Yeah, I doubt I would've wanted him in my garage either. But I might've tried a catch and release effort...
If it was a spider now, NO MERCY!
:D
 
Both snakes you mentioned are harmless and beneficial to the environment. Both eat/kill rodents and insects. Neither are poisonous. You didn't have to kill it, just put it in a sack and move it to some other location. :(
 
Both snakes you mentioned are harmless and beneficial to the environment. Both eat/kill rodents and insects. Neither are poisonous. You didn't have to kill it, just put it in a sack and move it to some other location. :(
I agree with your sentiment.

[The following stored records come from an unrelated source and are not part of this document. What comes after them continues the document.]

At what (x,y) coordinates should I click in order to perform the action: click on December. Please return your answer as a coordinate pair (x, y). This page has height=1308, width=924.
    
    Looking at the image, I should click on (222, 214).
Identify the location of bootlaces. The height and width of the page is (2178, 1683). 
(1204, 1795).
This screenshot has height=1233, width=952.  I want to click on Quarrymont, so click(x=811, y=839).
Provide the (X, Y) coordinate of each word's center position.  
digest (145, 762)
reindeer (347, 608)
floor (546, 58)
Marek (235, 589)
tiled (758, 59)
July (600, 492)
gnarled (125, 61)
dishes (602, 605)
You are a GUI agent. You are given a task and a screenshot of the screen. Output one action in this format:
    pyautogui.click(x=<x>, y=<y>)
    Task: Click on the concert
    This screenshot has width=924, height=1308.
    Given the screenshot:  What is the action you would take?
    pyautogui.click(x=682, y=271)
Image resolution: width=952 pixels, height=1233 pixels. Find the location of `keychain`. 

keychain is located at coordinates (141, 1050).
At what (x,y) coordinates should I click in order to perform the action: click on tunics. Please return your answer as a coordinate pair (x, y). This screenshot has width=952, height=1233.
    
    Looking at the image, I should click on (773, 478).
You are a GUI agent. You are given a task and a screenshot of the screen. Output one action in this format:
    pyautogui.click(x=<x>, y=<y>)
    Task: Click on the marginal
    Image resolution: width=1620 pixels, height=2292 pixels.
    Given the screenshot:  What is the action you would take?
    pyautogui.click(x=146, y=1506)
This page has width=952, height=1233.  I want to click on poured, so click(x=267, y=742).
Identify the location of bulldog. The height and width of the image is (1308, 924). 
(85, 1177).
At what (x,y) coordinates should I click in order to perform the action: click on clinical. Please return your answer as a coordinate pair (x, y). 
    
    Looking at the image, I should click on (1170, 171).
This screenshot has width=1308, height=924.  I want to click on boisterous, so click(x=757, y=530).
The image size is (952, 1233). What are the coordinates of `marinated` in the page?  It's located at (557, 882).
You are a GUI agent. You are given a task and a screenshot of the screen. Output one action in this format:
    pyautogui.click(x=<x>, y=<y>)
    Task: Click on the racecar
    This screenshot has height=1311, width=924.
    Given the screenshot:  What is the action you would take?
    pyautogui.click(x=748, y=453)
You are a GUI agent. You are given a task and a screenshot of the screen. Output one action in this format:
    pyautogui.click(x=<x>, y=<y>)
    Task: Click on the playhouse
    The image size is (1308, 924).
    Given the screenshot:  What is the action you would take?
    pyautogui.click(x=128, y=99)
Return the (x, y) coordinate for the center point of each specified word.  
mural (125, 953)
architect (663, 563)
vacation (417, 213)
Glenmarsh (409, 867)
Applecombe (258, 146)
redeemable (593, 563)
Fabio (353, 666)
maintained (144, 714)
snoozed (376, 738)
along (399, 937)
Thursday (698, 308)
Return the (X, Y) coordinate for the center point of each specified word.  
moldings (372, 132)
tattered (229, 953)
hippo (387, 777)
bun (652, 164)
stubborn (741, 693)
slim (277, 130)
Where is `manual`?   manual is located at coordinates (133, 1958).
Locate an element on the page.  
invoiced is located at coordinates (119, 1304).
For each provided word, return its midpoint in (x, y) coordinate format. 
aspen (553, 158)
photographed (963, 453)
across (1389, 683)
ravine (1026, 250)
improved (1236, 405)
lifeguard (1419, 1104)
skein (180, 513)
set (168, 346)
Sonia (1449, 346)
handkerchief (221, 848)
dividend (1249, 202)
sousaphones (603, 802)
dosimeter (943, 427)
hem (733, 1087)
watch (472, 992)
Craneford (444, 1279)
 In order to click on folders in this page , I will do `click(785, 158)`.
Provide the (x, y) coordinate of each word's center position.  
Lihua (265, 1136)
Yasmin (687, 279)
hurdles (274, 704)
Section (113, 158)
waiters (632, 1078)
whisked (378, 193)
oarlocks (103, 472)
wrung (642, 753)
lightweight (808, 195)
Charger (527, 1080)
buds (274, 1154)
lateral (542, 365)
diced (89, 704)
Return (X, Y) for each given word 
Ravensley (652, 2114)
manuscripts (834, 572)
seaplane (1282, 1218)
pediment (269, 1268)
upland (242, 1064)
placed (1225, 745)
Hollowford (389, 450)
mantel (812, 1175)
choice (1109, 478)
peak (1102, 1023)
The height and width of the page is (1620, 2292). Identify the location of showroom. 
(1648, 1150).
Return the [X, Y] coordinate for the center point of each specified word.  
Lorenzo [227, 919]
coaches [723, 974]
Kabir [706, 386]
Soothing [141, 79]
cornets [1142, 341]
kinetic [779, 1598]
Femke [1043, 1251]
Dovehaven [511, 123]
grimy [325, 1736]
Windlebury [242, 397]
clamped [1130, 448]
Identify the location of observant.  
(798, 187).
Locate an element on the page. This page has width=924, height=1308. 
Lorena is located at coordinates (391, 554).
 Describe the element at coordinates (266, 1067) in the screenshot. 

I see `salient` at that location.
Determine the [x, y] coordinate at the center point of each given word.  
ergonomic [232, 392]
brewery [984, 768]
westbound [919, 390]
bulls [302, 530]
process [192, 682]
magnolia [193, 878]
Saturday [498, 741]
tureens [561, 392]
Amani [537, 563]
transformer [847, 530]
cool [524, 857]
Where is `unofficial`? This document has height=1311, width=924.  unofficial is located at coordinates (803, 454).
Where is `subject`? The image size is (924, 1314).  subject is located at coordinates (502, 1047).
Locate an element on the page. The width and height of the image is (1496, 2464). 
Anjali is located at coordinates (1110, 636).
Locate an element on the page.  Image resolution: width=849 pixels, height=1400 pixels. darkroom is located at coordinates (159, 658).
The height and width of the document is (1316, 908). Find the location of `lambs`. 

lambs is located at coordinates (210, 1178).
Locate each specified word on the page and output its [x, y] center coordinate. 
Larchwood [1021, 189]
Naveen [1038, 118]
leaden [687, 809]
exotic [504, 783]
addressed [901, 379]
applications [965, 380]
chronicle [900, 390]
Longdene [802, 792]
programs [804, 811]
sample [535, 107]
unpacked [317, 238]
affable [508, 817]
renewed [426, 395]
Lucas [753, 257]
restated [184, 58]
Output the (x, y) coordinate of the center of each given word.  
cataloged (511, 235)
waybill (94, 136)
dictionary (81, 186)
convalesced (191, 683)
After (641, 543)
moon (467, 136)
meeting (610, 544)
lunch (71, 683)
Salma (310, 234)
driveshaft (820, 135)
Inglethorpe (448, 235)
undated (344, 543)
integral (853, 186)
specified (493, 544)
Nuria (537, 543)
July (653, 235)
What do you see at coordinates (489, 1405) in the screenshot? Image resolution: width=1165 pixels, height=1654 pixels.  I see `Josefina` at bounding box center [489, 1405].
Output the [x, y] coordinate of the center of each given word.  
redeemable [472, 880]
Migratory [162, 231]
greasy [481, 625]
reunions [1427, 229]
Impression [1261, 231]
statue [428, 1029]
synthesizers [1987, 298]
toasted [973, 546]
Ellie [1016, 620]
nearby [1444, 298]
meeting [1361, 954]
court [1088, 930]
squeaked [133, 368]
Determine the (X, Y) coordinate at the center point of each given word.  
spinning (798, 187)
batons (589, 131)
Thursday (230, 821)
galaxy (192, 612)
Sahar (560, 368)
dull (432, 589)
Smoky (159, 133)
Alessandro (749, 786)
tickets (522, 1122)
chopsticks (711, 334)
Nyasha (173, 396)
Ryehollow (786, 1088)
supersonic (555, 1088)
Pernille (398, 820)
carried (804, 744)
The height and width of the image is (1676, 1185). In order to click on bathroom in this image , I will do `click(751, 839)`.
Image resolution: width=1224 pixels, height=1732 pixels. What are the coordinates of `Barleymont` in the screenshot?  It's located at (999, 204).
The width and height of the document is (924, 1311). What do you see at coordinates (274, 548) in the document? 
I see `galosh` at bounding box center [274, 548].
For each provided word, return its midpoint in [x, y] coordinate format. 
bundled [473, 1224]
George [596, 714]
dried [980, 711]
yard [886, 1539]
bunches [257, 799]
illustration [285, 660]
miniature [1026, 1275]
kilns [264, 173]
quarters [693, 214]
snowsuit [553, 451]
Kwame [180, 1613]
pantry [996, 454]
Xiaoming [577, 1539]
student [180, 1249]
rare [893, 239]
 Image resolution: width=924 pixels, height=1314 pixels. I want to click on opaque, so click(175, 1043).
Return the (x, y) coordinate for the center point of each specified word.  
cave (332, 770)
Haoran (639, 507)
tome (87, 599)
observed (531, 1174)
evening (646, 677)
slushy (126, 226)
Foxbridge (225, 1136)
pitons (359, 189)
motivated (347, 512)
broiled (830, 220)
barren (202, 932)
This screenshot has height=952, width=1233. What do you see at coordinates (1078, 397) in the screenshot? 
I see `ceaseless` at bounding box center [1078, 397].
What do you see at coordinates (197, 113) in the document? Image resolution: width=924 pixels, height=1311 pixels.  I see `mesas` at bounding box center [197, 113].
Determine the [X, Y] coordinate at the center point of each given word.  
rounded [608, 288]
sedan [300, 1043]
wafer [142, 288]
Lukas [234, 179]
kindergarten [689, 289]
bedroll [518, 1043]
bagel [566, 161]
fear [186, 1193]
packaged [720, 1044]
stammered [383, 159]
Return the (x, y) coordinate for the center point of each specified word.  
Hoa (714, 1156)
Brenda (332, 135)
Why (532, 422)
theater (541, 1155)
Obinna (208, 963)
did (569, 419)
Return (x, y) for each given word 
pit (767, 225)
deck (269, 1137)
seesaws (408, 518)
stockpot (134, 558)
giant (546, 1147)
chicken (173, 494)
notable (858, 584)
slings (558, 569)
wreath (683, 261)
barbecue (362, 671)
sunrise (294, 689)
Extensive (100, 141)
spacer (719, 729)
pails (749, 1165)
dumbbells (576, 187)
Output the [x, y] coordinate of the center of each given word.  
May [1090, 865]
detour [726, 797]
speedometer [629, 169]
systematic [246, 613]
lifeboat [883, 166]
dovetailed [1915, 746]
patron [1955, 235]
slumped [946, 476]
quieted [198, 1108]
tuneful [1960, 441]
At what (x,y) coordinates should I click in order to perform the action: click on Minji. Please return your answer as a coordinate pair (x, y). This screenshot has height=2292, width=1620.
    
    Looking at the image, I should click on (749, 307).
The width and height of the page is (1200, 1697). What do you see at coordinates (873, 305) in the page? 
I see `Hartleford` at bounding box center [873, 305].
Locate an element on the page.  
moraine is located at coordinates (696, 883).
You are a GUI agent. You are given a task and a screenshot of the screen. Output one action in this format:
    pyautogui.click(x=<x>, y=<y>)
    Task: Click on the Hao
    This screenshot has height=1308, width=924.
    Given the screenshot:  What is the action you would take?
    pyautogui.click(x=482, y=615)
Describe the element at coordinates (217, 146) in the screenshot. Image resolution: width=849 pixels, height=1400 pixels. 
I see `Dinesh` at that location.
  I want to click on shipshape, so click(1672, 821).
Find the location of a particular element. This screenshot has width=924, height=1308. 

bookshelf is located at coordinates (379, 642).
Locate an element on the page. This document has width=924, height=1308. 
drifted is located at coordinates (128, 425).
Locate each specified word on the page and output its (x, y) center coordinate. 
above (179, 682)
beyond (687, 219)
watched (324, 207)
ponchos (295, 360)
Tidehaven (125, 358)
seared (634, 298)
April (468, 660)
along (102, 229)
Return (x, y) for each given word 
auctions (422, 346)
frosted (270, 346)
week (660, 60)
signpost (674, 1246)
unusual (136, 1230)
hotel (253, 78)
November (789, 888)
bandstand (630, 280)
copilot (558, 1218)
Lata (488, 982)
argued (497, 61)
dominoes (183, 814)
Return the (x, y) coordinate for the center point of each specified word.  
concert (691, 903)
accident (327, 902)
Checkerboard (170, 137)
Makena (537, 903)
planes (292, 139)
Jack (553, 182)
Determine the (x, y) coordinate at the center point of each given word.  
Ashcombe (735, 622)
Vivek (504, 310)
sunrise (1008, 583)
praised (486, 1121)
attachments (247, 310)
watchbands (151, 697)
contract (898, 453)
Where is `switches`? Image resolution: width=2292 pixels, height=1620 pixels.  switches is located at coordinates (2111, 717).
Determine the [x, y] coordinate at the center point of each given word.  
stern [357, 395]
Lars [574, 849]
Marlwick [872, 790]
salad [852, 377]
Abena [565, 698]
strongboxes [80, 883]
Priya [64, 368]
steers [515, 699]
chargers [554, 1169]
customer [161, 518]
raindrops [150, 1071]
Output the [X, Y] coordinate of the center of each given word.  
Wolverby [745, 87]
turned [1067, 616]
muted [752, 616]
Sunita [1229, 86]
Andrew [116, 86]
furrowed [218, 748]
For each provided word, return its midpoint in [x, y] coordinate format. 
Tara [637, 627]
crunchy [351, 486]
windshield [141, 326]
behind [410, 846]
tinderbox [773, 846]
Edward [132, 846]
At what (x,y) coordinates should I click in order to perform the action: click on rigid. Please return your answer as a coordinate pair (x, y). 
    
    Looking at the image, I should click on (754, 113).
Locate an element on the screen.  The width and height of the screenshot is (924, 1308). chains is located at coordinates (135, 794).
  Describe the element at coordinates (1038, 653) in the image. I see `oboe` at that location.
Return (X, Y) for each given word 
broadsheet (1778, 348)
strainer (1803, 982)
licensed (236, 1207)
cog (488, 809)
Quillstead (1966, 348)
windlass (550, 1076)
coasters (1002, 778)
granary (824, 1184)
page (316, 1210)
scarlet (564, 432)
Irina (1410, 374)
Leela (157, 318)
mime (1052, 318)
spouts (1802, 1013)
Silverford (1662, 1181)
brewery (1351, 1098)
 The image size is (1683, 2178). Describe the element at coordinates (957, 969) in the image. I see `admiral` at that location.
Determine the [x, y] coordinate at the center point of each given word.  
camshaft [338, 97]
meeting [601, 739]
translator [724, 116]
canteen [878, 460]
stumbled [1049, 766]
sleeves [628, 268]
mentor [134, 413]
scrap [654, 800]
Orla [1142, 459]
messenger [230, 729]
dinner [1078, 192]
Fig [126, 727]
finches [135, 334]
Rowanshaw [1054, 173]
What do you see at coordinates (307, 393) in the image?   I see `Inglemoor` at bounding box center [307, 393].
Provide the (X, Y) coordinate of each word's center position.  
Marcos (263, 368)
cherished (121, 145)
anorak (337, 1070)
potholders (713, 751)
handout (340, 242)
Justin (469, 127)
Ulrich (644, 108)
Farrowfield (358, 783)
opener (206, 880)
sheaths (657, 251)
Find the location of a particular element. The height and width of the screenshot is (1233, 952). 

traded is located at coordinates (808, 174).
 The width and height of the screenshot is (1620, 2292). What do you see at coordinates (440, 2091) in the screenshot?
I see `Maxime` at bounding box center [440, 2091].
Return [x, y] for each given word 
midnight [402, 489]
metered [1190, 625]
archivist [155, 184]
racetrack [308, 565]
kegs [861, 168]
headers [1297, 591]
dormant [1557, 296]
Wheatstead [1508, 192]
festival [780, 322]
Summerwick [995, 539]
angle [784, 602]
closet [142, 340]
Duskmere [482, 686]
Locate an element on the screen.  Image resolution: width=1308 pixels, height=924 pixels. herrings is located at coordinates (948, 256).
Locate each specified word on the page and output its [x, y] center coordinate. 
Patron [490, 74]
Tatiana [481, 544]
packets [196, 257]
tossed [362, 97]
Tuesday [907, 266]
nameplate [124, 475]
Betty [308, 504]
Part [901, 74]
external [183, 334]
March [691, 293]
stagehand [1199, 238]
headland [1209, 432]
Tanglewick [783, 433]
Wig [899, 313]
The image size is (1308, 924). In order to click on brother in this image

If it hadn't been in the garage, everything would have been fine. The other snakes we leave alone.
 
Both snakes you mentioned are harmless and beneficial to the environment. Both eat/kill rodents and insects. Neither are poisonous. You didn't have to kill it, just put it in a sack and move it to some other location. :(

Yea and if you aren't erm...up to the task of bagging it [I'll admit, snakes are my natural fear...have issues watching em on tv even], just call animal control. With a snake thats beneficial to the environment, generally they'll be more than happy to move it to an area where it'll be useful.
 
If it was a spider now, NO MERCY!
:D

Critters who make their way into MY home are fair game. Outdoors, it's live and let live. I kill only in self defense. Under my roof is a different story.